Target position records
# # # # #
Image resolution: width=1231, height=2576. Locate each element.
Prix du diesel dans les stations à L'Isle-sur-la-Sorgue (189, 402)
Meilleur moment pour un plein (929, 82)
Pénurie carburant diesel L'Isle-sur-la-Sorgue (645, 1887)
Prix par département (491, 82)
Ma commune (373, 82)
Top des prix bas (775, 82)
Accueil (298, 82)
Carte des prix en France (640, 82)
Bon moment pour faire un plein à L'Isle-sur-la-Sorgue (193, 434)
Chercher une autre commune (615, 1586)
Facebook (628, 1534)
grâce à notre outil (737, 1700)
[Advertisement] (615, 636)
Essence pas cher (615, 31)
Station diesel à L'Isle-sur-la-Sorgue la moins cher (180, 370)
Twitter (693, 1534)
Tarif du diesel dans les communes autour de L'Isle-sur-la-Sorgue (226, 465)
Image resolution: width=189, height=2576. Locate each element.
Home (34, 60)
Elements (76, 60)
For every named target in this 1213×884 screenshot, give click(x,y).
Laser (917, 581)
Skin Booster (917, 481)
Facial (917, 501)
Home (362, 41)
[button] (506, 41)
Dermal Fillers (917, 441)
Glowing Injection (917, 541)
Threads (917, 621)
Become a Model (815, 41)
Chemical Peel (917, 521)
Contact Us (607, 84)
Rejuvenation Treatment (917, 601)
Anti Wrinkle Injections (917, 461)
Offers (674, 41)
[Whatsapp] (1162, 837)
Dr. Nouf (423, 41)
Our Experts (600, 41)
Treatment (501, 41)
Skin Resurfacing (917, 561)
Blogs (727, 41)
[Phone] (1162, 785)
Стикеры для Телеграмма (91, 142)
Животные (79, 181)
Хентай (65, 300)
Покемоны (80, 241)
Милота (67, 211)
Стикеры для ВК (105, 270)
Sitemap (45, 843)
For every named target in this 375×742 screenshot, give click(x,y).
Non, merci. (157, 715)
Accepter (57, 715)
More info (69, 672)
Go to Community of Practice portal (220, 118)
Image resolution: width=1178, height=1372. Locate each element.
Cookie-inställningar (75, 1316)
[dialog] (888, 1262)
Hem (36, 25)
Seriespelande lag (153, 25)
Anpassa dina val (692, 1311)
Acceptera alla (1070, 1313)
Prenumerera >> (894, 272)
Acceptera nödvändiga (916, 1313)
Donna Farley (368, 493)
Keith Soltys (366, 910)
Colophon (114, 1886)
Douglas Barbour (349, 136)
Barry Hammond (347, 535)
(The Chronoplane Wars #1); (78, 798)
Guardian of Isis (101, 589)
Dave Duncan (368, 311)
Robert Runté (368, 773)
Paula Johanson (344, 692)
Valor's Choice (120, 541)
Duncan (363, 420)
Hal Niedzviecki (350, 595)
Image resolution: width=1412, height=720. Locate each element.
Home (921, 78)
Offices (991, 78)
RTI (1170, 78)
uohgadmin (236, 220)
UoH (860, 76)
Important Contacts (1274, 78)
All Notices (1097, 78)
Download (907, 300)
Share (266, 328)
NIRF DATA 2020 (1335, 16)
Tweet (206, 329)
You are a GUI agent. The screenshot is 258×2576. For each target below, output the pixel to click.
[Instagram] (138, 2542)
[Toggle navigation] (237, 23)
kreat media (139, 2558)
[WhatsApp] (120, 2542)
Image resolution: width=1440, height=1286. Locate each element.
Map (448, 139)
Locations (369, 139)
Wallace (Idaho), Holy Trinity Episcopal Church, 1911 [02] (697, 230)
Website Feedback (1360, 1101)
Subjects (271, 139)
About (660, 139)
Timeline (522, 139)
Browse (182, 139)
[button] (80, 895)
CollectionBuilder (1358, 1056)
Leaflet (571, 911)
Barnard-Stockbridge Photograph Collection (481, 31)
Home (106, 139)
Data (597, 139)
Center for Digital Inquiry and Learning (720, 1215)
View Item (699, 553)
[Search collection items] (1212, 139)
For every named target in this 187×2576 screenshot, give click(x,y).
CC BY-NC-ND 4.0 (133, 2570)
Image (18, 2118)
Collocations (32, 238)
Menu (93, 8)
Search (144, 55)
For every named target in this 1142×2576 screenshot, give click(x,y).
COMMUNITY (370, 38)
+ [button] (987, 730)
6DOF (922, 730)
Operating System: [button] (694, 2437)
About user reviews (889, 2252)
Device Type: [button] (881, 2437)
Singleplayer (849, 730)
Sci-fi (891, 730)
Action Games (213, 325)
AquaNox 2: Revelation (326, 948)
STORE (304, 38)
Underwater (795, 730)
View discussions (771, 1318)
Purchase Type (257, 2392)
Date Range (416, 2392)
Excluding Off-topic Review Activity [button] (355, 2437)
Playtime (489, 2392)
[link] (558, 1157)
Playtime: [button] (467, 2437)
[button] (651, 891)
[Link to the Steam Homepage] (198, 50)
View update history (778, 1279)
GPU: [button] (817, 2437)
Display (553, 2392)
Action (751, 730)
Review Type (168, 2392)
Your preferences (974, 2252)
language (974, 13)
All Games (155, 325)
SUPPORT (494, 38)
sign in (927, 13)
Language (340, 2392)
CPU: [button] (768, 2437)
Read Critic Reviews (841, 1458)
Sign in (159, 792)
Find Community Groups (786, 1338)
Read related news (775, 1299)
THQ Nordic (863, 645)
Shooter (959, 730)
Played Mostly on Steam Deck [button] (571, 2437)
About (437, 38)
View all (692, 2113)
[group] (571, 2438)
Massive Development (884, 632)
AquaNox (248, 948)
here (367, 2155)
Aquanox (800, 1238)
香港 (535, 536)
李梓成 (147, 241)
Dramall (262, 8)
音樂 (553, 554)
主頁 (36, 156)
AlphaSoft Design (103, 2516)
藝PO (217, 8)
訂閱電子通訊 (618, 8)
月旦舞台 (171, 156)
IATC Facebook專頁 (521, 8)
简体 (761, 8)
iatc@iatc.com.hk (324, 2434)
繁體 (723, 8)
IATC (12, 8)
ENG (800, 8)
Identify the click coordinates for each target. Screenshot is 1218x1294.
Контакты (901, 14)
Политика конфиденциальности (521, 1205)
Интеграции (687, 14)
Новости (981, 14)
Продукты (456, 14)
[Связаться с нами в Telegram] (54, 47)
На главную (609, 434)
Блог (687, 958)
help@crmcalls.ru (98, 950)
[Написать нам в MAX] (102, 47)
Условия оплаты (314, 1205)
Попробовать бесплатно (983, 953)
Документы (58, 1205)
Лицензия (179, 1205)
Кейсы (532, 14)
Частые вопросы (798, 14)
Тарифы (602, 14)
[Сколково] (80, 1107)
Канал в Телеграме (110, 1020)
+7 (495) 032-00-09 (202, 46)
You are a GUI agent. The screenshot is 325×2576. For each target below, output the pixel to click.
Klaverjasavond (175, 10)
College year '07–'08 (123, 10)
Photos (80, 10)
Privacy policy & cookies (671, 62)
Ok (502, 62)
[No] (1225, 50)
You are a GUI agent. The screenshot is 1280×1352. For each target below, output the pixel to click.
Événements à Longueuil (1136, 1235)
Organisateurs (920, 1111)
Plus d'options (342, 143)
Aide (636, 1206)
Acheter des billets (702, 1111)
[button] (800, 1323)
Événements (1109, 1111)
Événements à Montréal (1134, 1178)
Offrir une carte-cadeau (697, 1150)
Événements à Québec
# # # # #
[CHALLENGE]: Rewrite the data between the lines holding "Животные (79, 181)" and "More info (69, 672)", inclusive, with "Accepter" changed to "Accept" and everything else left the same.

[REPLY]:
Животные (79, 181)
Хентай (65, 300)
Покемоны (80, 241)
Милота (67, 211)
Стикеры для ВК (105, 270)
Sitemap (45, 843)
For every named target in this 375×742 screenshot, give click(x,y).
Non, merci. (157, 715)
Accept (57, 715)
More info (69, 672)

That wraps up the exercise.